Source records

■ ■ ■

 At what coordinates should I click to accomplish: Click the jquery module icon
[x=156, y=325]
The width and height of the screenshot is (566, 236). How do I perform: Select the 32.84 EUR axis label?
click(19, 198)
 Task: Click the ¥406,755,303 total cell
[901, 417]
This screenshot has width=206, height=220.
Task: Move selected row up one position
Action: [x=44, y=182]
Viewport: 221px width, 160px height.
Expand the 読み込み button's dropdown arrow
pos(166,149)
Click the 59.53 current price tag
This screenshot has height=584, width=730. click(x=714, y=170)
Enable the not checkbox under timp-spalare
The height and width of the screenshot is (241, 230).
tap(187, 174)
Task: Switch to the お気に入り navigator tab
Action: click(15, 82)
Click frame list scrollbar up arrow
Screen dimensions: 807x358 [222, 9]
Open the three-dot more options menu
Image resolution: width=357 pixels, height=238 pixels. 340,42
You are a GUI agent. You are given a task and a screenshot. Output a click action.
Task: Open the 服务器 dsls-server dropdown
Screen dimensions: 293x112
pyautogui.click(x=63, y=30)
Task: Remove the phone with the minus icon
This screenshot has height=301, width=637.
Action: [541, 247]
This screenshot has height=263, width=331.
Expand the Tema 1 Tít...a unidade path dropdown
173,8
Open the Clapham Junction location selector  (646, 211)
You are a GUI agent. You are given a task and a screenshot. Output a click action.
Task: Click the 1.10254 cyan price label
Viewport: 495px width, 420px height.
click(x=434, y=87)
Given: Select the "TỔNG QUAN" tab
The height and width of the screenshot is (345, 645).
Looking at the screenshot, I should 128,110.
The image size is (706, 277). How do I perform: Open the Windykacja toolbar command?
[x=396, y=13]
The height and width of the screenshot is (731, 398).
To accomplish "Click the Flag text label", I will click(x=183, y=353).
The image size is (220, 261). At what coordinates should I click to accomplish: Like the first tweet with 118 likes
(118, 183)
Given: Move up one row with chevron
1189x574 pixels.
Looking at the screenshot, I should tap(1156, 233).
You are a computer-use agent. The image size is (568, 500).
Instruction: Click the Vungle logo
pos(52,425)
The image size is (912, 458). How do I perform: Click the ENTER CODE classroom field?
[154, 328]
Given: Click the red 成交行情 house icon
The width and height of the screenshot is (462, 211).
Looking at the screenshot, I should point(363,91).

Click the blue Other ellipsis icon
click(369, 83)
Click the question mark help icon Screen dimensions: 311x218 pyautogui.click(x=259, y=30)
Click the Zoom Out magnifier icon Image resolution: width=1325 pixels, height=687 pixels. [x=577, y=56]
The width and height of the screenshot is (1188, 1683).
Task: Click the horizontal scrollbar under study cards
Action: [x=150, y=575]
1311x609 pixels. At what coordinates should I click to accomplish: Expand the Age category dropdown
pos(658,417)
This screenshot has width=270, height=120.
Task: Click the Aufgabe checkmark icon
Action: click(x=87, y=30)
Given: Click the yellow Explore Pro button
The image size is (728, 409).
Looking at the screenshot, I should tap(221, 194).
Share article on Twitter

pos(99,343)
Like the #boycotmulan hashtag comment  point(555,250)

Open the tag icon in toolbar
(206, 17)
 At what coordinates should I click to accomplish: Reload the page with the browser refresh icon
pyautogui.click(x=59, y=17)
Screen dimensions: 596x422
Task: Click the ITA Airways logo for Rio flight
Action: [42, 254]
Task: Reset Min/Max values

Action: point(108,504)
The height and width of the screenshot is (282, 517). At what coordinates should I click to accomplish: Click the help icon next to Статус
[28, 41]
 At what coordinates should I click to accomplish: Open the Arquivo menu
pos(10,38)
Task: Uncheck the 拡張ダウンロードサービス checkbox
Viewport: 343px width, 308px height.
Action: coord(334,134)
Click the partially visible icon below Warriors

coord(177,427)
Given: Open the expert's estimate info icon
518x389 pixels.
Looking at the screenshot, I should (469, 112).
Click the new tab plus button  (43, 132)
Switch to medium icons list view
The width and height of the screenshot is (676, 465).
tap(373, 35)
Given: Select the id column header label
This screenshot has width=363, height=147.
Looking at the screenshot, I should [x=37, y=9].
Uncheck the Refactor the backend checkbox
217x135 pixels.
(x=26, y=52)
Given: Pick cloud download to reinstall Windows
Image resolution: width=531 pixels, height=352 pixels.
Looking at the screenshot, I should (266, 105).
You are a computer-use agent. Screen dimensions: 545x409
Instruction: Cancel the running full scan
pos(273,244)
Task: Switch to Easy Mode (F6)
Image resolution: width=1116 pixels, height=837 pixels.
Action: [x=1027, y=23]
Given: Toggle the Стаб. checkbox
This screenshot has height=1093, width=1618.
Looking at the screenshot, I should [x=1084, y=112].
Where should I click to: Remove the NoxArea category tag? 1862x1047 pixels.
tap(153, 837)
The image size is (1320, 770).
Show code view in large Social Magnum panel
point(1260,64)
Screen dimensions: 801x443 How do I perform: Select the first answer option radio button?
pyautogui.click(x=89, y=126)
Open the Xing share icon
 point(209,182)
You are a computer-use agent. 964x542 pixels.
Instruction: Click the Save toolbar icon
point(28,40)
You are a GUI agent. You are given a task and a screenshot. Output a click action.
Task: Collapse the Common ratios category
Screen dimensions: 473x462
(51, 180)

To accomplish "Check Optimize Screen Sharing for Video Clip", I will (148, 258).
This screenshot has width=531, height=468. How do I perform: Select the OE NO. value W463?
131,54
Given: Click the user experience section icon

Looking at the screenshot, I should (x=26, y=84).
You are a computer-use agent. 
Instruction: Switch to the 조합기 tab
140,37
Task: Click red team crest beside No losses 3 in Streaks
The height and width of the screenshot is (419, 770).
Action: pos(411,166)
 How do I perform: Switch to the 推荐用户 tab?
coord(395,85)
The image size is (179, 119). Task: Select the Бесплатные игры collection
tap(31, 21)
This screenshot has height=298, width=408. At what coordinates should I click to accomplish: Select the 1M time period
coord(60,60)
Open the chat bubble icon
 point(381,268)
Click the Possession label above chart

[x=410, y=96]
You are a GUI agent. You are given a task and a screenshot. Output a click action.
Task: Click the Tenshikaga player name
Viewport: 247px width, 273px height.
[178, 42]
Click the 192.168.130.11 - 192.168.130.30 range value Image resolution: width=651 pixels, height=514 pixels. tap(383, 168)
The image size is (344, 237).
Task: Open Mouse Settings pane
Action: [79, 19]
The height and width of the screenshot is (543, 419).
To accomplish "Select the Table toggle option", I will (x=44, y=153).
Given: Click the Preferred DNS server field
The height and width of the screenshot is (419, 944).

■ ■ ■

Work to complete
Every record must be written out again without any change.

Solved exercise
 At what coordinates should I click to accomplish: Click the jquery module icon
[x=156, y=325]
The width and height of the screenshot is (566, 236). How do I perform: Select the 32.84 EUR axis label?
click(19, 198)
 Task: Click the ¥406,755,303 total cell
[901, 417]
This screenshot has width=206, height=220.
Task: Move selected row up one position
Action: [x=44, y=182]
Viewport: 221px width, 160px height.
Expand the 読み込み button's dropdown arrow
pos(166,149)
Click the 59.53 current price tag
This screenshot has height=584, width=730. click(x=714, y=170)
Enable the not checkbox under timp-spalare
The height and width of the screenshot is (241, 230).
tap(187, 174)
Task: Switch to the お気に入り navigator tab
Action: click(15, 82)
Click frame list scrollbar up arrow
Screen dimensions: 807x358 [222, 9]
Open the three-dot more options menu
Image resolution: width=357 pixels, height=238 pixels. 340,42
You are a GUI agent. You are given a task and a screenshot. Output a click action.
Task: Open the 服务器 dsls-server dropdown
Screen dimensions: 293x112
pyautogui.click(x=63, y=30)
Task: Remove the phone with the minus icon
This screenshot has height=301, width=637.
Action: [541, 247]
This screenshot has height=263, width=331.
Expand the Tema 1 Tít...a unidade path dropdown
173,8
Open the Clapham Junction location selector  (646, 211)
You are a GUI agent. You are given a task and a screenshot. Output a click action.
Task: Click the 1.10254 cyan price label
Viewport: 495px width, 420px height.
click(x=434, y=87)
Given: Select the "TỔNG QUAN" tab
The height and width of the screenshot is (345, 645).
Looking at the screenshot, I should 128,110.
The image size is (706, 277). How do I perform: Open the Windykacja toolbar command?
[x=396, y=13]
The height and width of the screenshot is (731, 398).
To accomplish "Click the Flag text label", I will click(x=183, y=353).
The image size is (220, 261). At what coordinates should I click to accomplish: Like the first tweet with 118 likes
(118, 183)
Given: Move up one row with chevron
1189x574 pixels.
Looking at the screenshot, I should tap(1156, 233).
You are a computer-use agent. The image size is (568, 500).
Instruction: Click the Vungle logo
pos(52,425)
The image size is (912, 458). How do I perform: Click the ENTER CODE classroom field?
[154, 328]
Given: Click the red 成交行情 house icon
The width and height of the screenshot is (462, 211).
Looking at the screenshot, I should point(363,91).

Click the blue Other ellipsis icon
click(369, 83)
Click the question mark help icon Screen dimensions: 311x218 pyautogui.click(x=259, y=30)
Click the Zoom Out magnifier icon Image resolution: width=1325 pixels, height=687 pixels. [x=577, y=56]
The width and height of the screenshot is (1188, 1683).
Task: Click the horizontal scrollbar under study cards
Action: [x=150, y=575]
1311x609 pixels. At what coordinates should I click to accomplish: Expand the Age category dropdown
pos(658,417)
This screenshot has width=270, height=120.
Task: Click the Aufgabe checkmark icon
Action: click(x=87, y=30)
Given: Click the yellow Explore Pro button
The image size is (728, 409).
Looking at the screenshot, I should tap(221, 194).
Share article on Twitter

pos(99,343)
Like the #boycotmulan hashtag comment  point(555,250)

Open the tag icon in toolbar
(206, 17)
 At what coordinates should I click to accomplish: Reload the page with the browser refresh icon
pyautogui.click(x=59, y=17)
Screen dimensions: 596x422
Task: Click the ITA Airways logo for Rio flight
Action: [42, 254]
Task: Reset Min/Max values

Action: point(108,504)
The height and width of the screenshot is (282, 517). At what coordinates should I click to accomplish: Click the help icon next to Статус
[28, 41]
 At what coordinates should I click to accomplish: Open the Arquivo menu
pos(10,38)
Task: Uncheck the 拡張ダウンロードサービス checkbox
Viewport: 343px width, 308px height.
Action: coord(334,134)
Click the partially visible icon below Warriors

coord(177,427)
Given: Open the expert's estimate info icon
518x389 pixels.
Looking at the screenshot, I should (469, 112).
Click the new tab plus button  (43, 132)
Switch to medium icons list view
The width and height of the screenshot is (676, 465).
tap(373, 35)
Given: Select the id column header label
This screenshot has width=363, height=147.
Looking at the screenshot, I should [x=37, y=9].
Uncheck the Refactor the backend checkbox
217x135 pixels.
(x=26, y=52)
Given: Pick cloud download to reinstall Windows
Image resolution: width=531 pixels, height=352 pixels.
Looking at the screenshot, I should (266, 105).
You are a computer-use agent. Screen dimensions: 545x409
Instruction: Cancel the running full scan
pos(273,244)
Task: Switch to Easy Mode (F6)
Image resolution: width=1116 pixels, height=837 pixels.
Action: [x=1027, y=23]
Given: Toggle the Стаб. checkbox
This screenshot has height=1093, width=1618.
Looking at the screenshot, I should [x=1084, y=112].
Where should I click to: Remove the NoxArea category tag? 1862x1047 pixels.
tap(153, 837)
The image size is (1320, 770).
Show code view in large Social Magnum panel
point(1260,64)
Screen dimensions: 801x443 How do I perform: Select the first answer option radio button?
pyautogui.click(x=89, y=126)
Open the Xing share icon
 point(209,182)
You are a computer-use agent. 964x542 pixels.
Instruction: Click the Save toolbar icon
point(28,40)
You are a GUI agent. You are given a task and a screenshot. Output a click action.
Task: Collapse the Common ratios category
Screen dimensions: 473x462
(51, 180)

To accomplish "Check Optimize Screen Sharing for Video Clip", I will (148, 258).
This screenshot has width=531, height=468. How do I perform: Select the OE NO. value W463?
131,54
Given: Click the user experience section icon

Looking at the screenshot, I should (x=26, y=84).
You are a computer-use agent. 
Instruction: Switch to the 조합기 tab
140,37
Task: Click red team crest beside No losses 3 in Streaks
The height and width of the screenshot is (419, 770).
Action: pos(411,166)
 How do I perform: Switch to the 推荐用户 tab?
coord(395,85)
The image size is (179, 119). Task: Select the Бесплатные игры collection
tap(31, 21)
This screenshot has height=298, width=408. At what coordinates should I click to accomplish: Select the 1M time period
coord(60,60)
Open the chat bubble icon
 point(381,268)
Click the Possession label above chart

[x=410, y=96]
You are a GUI agent. You are given a task and a screenshot. Output a click action.
Task: Click the Tenshikaga player name
Viewport: 247px width, 273px height.
[178, 42]
Click the 192.168.130.11 - 192.168.130.30 range value Image resolution: width=651 pixels, height=514 pixels. tap(383, 168)
The image size is (344, 237).
Task: Open Mouse Settings pane
Action: [79, 19]
The height and width of the screenshot is (543, 419).
To accomplish "Select the Table toggle option", I will (x=44, y=153).
Given: Click the Preferred DNS server field
The height and width of the screenshot is (419, 944).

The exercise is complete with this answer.